Inside A Young Dick Van Dyke’s Early TV Years and the Wish That Drove Him: ‘I’d Like to Be a Daytime Star’
How he fought for every on-air break long before he became a television legend
In the days before Dick Van Dyke became a fixture of American pop culture— and before Bye Bye Birdie, The Dick Van Dyke Show or even Bert the chimney sweep of Mary Poppins—he was simply a lanky, 6’1” kid from Danville, Illinois trying to figure out where, exactly, he belonged. Dick Van Dyke’s early TV 1950s were the decade when he worked it out, not through a single big break but instead through a zigzag of jobs, experiments, false starts and lucky turns that carried him from nightclubs to Atlanta, New Orleans and, finally, CBS in New York.

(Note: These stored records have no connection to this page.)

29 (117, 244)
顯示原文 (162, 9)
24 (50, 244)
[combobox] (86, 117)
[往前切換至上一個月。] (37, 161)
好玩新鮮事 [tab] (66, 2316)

This wasn’t a smooth ascent. It was chaotic and often discouraging, but it was also the period that taught Van Dyke how to talk to a camera, stay loose during live television, improvise his way out of disaster and how to understand the audience he’d one day charm effortlessly. If the 1960s showed the world what Dick Van Dyke already was, the 1950s formed him.
Danville to nightclubs

Born December 13, 1925, in Danville, Illinois, Van Dyke imagined a career in broadcasting long before he imagined one in acting. He tried college at the University of Illinois but lasted only a year before enlisting in the Air Force during World War II. After two years of flight training, and the war ending before he ever saw deployment, he returned home with no clear plan. “I’m still in Illinois when the war ends,” he said, “and Uncle Sam hands me an honorable discharge and I’m right back where I started.”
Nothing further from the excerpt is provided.